Records contained in a dataset

'''

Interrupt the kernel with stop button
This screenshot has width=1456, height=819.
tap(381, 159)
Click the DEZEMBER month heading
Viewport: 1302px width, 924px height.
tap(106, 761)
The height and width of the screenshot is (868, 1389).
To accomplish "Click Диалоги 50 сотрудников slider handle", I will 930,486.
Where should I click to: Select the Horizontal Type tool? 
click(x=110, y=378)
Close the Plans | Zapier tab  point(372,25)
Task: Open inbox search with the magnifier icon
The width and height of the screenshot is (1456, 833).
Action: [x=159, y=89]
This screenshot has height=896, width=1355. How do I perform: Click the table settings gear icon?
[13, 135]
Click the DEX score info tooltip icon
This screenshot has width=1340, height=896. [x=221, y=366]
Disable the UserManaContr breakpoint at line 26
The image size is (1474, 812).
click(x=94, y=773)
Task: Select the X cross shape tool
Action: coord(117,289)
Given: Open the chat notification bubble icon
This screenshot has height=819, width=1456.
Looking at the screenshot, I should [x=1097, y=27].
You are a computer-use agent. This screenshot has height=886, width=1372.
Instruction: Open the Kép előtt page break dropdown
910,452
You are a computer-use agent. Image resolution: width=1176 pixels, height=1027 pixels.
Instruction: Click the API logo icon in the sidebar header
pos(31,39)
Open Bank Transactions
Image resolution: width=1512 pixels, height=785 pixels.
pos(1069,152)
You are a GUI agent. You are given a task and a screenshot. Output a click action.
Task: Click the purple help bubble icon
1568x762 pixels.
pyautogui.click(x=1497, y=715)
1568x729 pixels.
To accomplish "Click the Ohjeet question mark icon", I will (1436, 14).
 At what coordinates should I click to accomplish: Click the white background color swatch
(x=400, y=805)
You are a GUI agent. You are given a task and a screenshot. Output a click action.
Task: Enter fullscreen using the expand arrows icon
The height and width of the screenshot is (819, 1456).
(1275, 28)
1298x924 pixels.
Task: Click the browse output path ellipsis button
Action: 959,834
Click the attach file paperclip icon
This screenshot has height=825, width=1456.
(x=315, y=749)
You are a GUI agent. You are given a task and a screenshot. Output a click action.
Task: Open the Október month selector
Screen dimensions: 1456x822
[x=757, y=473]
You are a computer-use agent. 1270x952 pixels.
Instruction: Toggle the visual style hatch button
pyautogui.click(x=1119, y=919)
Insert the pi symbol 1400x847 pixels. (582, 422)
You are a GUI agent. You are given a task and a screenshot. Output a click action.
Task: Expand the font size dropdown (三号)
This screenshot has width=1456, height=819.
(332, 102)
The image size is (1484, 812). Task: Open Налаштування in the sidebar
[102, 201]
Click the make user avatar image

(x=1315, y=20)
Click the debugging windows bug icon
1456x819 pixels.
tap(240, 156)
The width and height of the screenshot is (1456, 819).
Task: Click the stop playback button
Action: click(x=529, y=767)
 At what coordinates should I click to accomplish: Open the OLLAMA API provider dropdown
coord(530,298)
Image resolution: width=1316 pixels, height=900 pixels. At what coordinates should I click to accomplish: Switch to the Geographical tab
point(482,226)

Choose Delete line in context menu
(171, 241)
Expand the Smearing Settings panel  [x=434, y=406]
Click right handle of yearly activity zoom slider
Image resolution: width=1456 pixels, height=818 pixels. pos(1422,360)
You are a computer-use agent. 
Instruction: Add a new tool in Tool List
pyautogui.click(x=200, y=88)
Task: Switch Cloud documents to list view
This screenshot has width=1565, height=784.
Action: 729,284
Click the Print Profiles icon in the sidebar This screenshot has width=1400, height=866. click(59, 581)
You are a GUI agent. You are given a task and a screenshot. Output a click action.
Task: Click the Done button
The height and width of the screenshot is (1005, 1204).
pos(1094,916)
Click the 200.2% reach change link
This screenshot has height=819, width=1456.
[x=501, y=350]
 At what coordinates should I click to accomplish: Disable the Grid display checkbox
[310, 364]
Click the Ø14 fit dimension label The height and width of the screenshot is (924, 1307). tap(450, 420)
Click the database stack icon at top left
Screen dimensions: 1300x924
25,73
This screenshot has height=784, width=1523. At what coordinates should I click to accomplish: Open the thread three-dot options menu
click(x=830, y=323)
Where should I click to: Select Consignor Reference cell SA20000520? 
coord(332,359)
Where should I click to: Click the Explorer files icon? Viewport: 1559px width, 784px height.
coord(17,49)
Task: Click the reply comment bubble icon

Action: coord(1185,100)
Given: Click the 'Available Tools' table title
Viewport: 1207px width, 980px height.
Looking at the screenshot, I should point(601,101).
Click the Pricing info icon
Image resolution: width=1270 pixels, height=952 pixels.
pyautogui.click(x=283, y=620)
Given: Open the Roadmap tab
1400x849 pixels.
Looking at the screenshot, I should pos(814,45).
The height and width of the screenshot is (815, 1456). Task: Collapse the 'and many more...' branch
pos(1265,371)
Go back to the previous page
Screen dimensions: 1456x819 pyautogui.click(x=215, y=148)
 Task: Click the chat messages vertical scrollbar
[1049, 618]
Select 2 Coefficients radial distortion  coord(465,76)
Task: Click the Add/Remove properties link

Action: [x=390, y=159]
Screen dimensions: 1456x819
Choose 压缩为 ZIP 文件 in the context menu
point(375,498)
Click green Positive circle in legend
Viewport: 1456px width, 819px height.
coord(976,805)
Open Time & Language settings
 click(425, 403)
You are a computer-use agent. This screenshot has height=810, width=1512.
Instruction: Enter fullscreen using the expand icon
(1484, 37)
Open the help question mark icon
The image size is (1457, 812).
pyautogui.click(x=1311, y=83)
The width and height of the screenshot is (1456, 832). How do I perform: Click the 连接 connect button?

'''

The problem
Set down all of the lines above without altering a word.

Written answer
Interrupt the kernel with stop button
This screenshot has width=1456, height=819.
tap(381, 159)
Click the DEZEMBER month heading
Viewport: 1302px width, 924px height.
tap(106, 761)
The height and width of the screenshot is (868, 1389).
To accomplish "Click Диалоги 50 сотрудников slider handle", I will 930,486.
Where should I click to: Select the Horizontal Type tool? 
click(x=110, y=378)
Close the Plans | Zapier tab  point(372,25)
Task: Open inbox search with the magnifier icon
The width and height of the screenshot is (1456, 833).
Action: [x=159, y=89]
This screenshot has height=896, width=1355. How do I perform: Click the table settings gear icon?
[13, 135]
Click the DEX score info tooltip icon
This screenshot has width=1340, height=896. [x=221, y=366]
Disable the UserManaContr breakpoint at line 26
The image size is (1474, 812).
click(x=94, y=773)
Task: Select the X cross shape tool
Action: coord(117,289)
Given: Open the chat notification bubble icon
This screenshot has height=819, width=1456.
Looking at the screenshot, I should [x=1097, y=27].
You are a computer-use agent. This screenshot has height=886, width=1372.
Instruction: Open the Kép előtt page break dropdown
910,452
You are a computer-use agent. Image resolution: width=1176 pixels, height=1027 pixels.
Instruction: Click the API logo icon in the sidebar header
pos(31,39)
Open Bank Transactions
Image resolution: width=1512 pixels, height=785 pixels.
pos(1069,152)
You are a GUI agent. You are given a task and a screenshot. Output a click action.
Task: Click the purple help bubble icon
1568x762 pixels.
pyautogui.click(x=1497, y=715)
1568x729 pixels.
To accomplish "Click the Ohjeet question mark icon", I will (1436, 14).
 At what coordinates should I click to accomplish: Click the white background color swatch
(x=400, y=805)
You are a GUI agent. You are given a task and a screenshot. Output a click action.
Task: Enter fullscreen using the expand arrows icon
The height and width of the screenshot is (819, 1456).
(1275, 28)
1298x924 pixels.
Task: Click the browse output path ellipsis button
Action: 959,834
Click the attach file paperclip icon
This screenshot has height=825, width=1456.
(x=315, y=749)
You are a GUI agent. You are given a task and a screenshot. Output a click action.
Task: Open the Október month selector
Screen dimensions: 1456x822
[x=757, y=473]
You are a computer-use agent. 1270x952 pixels.
Instruction: Toggle the visual style hatch button
pyautogui.click(x=1119, y=919)
Insert the pi symbol 1400x847 pixels. (582, 422)
You are a GUI agent. You are given a task and a screenshot. Output a click action.
Task: Expand the font size dropdown (三号)
This screenshot has width=1456, height=819.
(332, 102)
The image size is (1484, 812). Task: Open Налаштування in the sidebar
[102, 201]
Click the make user avatar image

(x=1315, y=20)
Click the debugging windows bug icon
1456x819 pixels.
tap(240, 156)
The width and height of the screenshot is (1456, 819).
Task: Click the stop playback button
Action: click(x=529, y=767)
 At what coordinates should I click to accomplish: Open the OLLAMA API provider dropdown
coord(530,298)
Image resolution: width=1316 pixels, height=900 pixels. At what coordinates should I click to accomplish: Switch to the Geographical tab
point(482,226)

Choose Delete line in context menu
(171, 241)
Expand the Smearing Settings panel  [x=434, y=406]
Click right handle of yearly activity zoom slider
Image resolution: width=1456 pixels, height=818 pixels. pos(1422,360)
You are a computer-use agent. 
Instruction: Add a new tool in Tool List
pyautogui.click(x=200, y=88)
Task: Switch Cloud documents to list view
This screenshot has width=1565, height=784.
Action: 729,284
Click the Print Profiles icon in the sidebar This screenshot has width=1400, height=866. click(59, 581)
You are a GUI agent. You are given a task and a screenshot. Output a click action.
Task: Click the Done button
The height and width of the screenshot is (1005, 1204).
pos(1094,916)
Click the 200.2% reach change link
This screenshot has height=819, width=1456.
[x=501, y=350]
 At what coordinates should I click to accomplish: Disable the Grid display checkbox
[310, 364]
Click the Ø14 fit dimension label The height and width of the screenshot is (924, 1307). tap(450, 420)
Click the database stack icon at top left
Screen dimensions: 1300x924
25,73
This screenshot has height=784, width=1523. At what coordinates should I click to accomplish: Open the thread three-dot options menu
click(x=830, y=323)
Where should I click to: Select Consignor Reference cell SA20000520? 
coord(332,359)
Where should I click to: Click the Explorer files icon? Viewport: 1559px width, 784px height.
coord(17,49)
Task: Click the reply comment bubble icon

Action: coord(1185,100)
Given: Click the 'Available Tools' table title
Viewport: 1207px width, 980px height.
Looking at the screenshot, I should point(601,101).
Click the Pricing info icon
Image resolution: width=1270 pixels, height=952 pixels.
pyautogui.click(x=283, y=620)
Given: Open the Roadmap tab
1400x849 pixels.
Looking at the screenshot, I should pos(814,45).
The height and width of the screenshot is (815, 1456). Task: Collapse the 'and many more...' branch
pos(1265,371)
Go back to the previous page
Screen dimensions: 1456x819 pyautogui.click(x=215, y=148)
 Task: Click the chat messages vertical scrollbar
[1049, 618]
Select 2 Coefficients radial distortion  coord(465,76)
Task: Click the Add/Remove properties link

Action: [x=390, y=159]
Screen dimensions: 1456x819
Choose 压缩为 ZIP 文件 in the context menu
point(375,498)
Click green Positive circle in legend
Viewport: 1456px width, 819px height.
coord(976,805)
Open Time & Language settings
 click(425, 403)
You are a computer-use agent. This screenshot has height=810, width=1512.
Instruction: Enter fullscreen using the expand icon
(1484, 37)
Open the help question mark icon
The image size is (1457, 812).
pyautogui.click(x=1311, y=83)
The width and height of the screenshot is (1456, 832). How do I perform: Click the 连接 connect button?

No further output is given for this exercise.